Cultura

Rafael Escuredo: "Cuando me falte el aliento, me iré con él a por ese potaje"

El ex presidente de la Junta de Andalucía revivió mil vivencias junto a su gran amigo Antonio Mairena

el 30 oct 2009 / 21:19 h.

Escuredo rescató conversaciones, impresiones y compuso un emotivo discurso.

El ex presidente de la Junta de Andalucía Rafael Escuredo elogió ayer la vida y obra del cantaor Antonio Mairena, del que ha dicho que tenía una fuerza interior que sólo ha encontrado en los más grandes. Escuredo, que clausuró el congreso por el centenario de Antonio Mairena, relató numerosas anécdotas vividas con el cantaor para honrar su memoria y ensalzar su figura como maestro del flamenco.

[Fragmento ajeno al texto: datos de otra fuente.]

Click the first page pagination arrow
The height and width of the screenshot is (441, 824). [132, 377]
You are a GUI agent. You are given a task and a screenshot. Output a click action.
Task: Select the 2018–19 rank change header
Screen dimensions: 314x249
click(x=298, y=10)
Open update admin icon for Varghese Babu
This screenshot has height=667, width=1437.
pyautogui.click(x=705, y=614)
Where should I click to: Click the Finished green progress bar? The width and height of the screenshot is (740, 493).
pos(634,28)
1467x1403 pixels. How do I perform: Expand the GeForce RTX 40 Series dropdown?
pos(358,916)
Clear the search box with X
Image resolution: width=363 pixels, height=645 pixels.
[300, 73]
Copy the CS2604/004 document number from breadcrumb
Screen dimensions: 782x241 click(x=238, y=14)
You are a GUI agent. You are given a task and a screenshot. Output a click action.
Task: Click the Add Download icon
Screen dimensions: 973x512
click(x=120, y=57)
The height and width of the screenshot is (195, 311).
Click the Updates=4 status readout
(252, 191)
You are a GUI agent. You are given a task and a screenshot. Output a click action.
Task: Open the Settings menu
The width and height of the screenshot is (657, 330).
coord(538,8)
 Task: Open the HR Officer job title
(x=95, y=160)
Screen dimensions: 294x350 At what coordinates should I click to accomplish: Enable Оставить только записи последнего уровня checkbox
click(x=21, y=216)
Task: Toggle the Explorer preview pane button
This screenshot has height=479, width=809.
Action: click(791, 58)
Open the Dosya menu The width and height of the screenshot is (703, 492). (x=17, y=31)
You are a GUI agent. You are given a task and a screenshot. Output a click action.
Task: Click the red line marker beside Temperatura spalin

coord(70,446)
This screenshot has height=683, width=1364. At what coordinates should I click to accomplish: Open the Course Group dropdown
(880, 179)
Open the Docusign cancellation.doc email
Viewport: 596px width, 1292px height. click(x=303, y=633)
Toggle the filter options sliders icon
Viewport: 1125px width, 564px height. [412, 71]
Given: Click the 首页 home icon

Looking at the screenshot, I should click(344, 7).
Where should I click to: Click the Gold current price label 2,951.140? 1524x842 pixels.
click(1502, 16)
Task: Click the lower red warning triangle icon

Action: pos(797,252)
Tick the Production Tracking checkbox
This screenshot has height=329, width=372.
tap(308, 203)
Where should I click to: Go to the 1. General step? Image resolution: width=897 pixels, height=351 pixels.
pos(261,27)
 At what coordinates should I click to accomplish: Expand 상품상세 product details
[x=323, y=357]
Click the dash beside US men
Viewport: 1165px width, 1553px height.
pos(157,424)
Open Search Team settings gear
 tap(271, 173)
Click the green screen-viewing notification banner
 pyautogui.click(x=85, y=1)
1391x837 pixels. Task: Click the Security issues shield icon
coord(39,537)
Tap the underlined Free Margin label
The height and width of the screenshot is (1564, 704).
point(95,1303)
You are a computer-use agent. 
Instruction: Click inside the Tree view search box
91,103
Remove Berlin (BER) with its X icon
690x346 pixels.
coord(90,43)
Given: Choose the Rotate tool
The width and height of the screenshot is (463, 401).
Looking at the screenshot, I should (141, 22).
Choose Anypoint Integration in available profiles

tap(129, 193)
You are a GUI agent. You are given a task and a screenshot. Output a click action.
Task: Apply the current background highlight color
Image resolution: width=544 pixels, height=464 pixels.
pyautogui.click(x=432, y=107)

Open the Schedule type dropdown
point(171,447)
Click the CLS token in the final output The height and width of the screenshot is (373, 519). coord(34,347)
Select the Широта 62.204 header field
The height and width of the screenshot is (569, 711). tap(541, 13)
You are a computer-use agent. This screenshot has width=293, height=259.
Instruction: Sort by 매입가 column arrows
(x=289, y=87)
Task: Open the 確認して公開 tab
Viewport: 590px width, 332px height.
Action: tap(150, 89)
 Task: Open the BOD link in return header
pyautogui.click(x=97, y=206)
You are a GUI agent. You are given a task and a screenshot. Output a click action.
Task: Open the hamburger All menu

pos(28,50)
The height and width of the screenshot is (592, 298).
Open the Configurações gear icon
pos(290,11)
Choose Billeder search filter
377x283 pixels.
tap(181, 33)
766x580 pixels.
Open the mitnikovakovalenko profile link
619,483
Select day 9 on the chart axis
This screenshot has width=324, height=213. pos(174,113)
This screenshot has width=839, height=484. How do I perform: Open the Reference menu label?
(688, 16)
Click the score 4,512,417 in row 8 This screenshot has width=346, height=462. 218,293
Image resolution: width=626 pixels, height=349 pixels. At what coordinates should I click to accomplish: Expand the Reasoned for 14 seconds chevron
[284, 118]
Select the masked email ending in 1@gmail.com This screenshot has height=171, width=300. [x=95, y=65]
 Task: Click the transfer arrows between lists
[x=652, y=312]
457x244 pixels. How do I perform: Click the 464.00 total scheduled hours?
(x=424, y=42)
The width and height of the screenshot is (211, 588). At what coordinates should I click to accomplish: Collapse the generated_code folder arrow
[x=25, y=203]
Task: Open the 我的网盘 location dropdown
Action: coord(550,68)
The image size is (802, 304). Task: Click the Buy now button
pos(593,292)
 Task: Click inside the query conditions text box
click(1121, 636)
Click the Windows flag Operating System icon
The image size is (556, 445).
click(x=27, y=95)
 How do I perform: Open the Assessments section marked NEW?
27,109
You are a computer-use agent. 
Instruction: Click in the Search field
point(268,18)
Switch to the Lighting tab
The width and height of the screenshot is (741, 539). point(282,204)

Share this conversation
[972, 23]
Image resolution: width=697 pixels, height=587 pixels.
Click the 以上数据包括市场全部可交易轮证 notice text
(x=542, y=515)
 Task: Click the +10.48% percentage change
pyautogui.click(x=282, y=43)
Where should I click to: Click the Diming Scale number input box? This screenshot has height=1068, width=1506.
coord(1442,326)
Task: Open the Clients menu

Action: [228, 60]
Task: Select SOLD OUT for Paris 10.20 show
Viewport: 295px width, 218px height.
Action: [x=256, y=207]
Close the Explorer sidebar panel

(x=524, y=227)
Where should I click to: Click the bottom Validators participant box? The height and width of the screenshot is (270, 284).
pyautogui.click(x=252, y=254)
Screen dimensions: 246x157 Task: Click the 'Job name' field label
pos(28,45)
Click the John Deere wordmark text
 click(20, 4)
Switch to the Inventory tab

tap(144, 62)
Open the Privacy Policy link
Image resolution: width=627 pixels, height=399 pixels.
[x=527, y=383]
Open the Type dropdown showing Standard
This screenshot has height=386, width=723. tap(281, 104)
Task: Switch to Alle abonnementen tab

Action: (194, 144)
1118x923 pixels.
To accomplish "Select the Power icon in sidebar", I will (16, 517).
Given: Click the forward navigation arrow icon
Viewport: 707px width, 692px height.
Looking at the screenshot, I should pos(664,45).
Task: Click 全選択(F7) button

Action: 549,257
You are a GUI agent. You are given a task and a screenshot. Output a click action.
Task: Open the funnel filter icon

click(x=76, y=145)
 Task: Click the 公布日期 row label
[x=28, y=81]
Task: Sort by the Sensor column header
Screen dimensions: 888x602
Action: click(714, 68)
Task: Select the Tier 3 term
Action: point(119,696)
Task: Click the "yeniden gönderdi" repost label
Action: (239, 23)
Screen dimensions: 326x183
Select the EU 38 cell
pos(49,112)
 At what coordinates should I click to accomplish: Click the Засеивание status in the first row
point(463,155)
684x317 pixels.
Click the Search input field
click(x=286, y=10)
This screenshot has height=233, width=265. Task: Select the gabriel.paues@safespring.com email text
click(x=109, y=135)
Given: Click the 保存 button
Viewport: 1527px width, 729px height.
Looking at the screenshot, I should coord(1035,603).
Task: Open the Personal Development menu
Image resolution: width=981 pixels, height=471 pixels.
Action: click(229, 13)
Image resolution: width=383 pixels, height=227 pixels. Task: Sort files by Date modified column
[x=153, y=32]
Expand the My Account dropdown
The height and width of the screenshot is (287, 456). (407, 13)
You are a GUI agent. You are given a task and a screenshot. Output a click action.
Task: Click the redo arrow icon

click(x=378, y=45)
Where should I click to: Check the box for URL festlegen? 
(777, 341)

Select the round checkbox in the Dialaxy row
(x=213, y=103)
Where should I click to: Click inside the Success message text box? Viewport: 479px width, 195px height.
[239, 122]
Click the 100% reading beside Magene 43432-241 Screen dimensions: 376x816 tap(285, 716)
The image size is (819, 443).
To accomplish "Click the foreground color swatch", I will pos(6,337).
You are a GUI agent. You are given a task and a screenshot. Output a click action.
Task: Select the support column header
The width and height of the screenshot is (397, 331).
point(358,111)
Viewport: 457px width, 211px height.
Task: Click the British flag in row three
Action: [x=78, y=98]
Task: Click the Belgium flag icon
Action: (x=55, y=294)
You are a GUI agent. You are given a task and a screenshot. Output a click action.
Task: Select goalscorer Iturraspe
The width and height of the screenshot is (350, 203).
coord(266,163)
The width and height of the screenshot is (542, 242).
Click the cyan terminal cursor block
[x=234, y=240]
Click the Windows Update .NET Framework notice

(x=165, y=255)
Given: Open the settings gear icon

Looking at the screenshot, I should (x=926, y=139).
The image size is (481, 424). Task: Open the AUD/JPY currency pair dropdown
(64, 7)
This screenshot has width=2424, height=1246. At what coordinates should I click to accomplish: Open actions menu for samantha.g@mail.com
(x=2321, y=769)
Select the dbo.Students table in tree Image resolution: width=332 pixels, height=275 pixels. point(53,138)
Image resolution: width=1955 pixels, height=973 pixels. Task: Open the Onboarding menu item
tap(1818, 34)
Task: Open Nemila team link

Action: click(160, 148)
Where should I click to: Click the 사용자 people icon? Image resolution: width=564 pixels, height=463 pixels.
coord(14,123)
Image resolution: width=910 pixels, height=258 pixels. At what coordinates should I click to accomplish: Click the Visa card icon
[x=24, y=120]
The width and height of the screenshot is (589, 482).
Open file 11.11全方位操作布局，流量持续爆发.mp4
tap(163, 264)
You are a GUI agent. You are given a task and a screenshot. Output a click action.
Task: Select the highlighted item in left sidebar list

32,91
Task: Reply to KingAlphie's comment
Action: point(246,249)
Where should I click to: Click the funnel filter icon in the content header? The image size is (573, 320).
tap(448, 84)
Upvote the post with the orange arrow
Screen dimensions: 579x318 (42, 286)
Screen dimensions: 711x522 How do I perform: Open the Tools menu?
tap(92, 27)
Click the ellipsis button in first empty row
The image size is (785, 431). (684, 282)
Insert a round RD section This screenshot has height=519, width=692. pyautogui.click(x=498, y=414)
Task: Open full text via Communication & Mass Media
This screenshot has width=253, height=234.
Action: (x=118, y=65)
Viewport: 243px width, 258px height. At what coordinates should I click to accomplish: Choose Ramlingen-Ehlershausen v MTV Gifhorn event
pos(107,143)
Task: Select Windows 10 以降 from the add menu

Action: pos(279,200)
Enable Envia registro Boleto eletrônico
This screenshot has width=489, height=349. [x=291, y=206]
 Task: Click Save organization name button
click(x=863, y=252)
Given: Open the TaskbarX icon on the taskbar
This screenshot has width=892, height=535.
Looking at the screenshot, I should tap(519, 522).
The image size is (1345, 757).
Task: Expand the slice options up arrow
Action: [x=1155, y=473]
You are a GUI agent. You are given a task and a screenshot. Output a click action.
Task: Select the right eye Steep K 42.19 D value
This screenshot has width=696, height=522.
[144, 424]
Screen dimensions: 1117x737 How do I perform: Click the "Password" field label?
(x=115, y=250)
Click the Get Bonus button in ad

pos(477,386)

Antes de Escuredo le precedieron en el atril Francisco Perujo, director de la Agencia Andaluza para el Desarrollo del Flamenco, que quiso agradecer a todos los implicados en el evento y el rector de la UNIA, Juan Manuel Suárez Japón, que también se sumó a los agradecimientos antes de glosar la figura de Escuredo, de quien resaltó que su llegada a la presidencia andaluza supuso un impulso a las manifestaciones culturales.

Ya en el turno de Escuredo, empezó recordando que "cuando lo conocí fue en casa de Rafael Álvarez Colunga, con Francisco Vallecillo. Lo vi como un aristócrata romano, caballero, con chaqueta y corbata, hecho un pincel. Con dignidad", relató Escuredo, quien añadió que era un hombre tímido, de difícil carcajada y que "no hablaba mucho, aunque, cuando lo hacía, sentenciaba".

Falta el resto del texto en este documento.